When an agent interacts with the world, there are two possible ways the agent makes mistakes:
Thus, the training process of an AGI will improve its values or its world model, and since it eventually gets diminishing marginal returns from both of these, both the world model and the values must improve together. Therefore, it is very likely that the agent will have a sufficiently good world model to understand that it is in a training loop before it has fully aligned inner values.
This means we are likely to see deception: the agent will act aligned to the outer objective while it's in the training phase, in order to get humans to deploy it in the real world where it can pursue its true objectives. If we can see this misalignment then hitting it with gradient descent should be able to fix it, but deception gets around this, so the core problem in alignment is avoiding deceptive alignment during training.
The core problem in alignment is to figure out how to make an AI that does not act like an agent (and avoids malign subagents), and get this AI to solve the alignment problem (or perform a pivotal act). This tries to avoid the problem of corrigibility, by developing AIs that aren't (generally capable) optimizers (and hence won't stop you from turning them off).
The core of alignment is the specific distribution shift that happens at general intelligence: the sharp left turn — the AI goes from being able to only do narrow tasks similar to what it is trained on, to having general capabilities that allow it to succeed on different tasks.
Capabilities generalize by default: in a broad range of environments, there are feedback loops that incentivize the agent to be capable. When operating in the real world, you can keep on getting information about how well you are doing, according to your current utility function.
However, you can't keep on getting information about how "good" your utility function is.
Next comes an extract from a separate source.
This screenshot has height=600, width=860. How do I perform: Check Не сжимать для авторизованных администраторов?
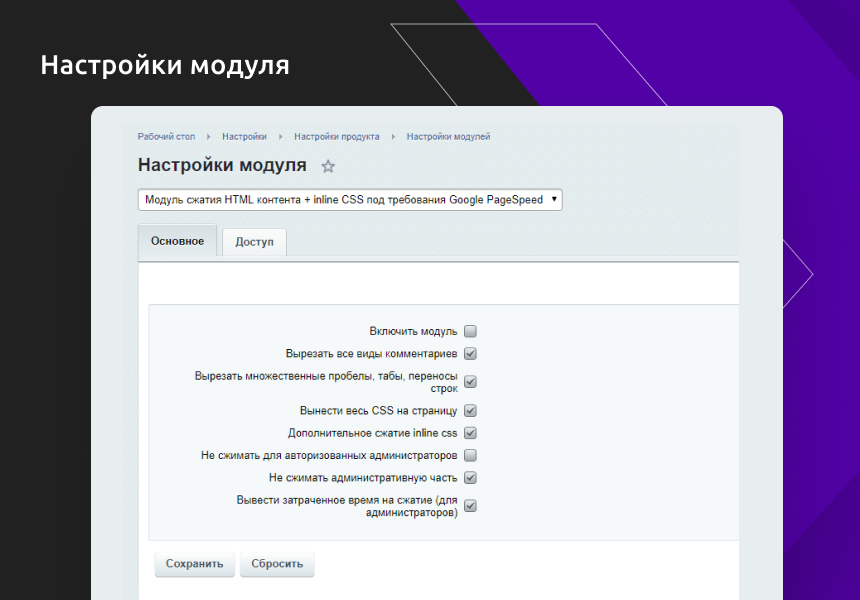pyautogui.click(x=470, y=455)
But there is nothing like this for alignment, nothing pushing the agent towards “what we meant” in situations far from the training distribution. In a separate utility function model, this problem appears when the utility function doesn’t generalize well, and in a direct policy selection model, this problem appears in the policy selector.
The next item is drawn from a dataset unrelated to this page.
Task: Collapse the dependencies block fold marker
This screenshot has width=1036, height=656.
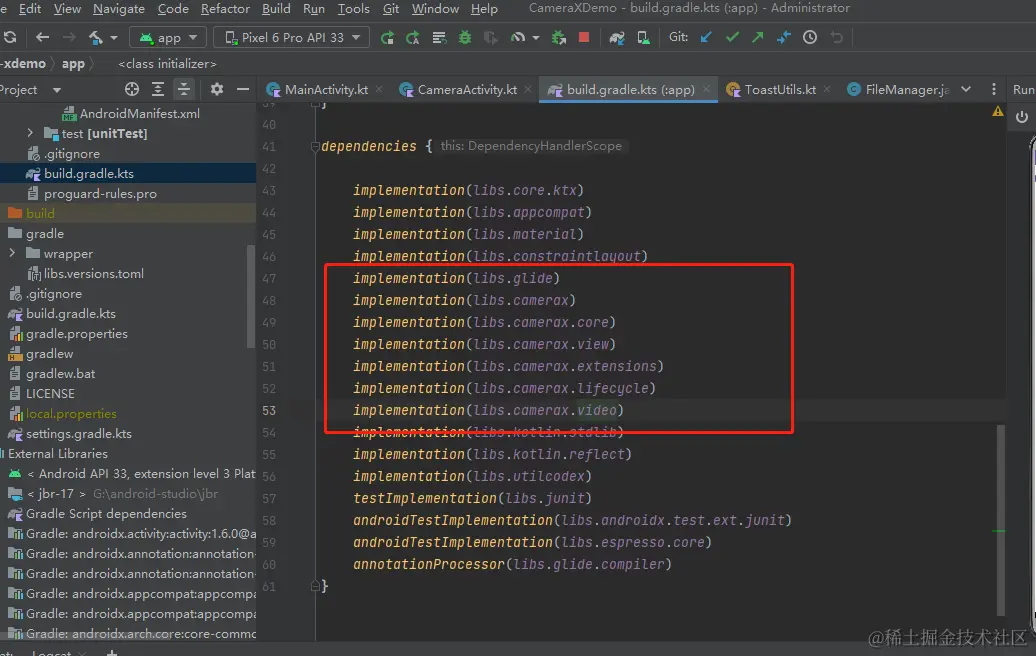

The frame we think gets at the core problem best is (drumroll please) distribution shift: robustly pointing to the right goal/concepts when OOD or under extreme optimization pressure. This frame gives us a good sense of why mesa-optimizers are bad, fits well with the sharp left turn framing, and explains why ontology identification is important. Even though this is what we landed on, it should not be the main takeaway -- the real post was the framings we made along the way.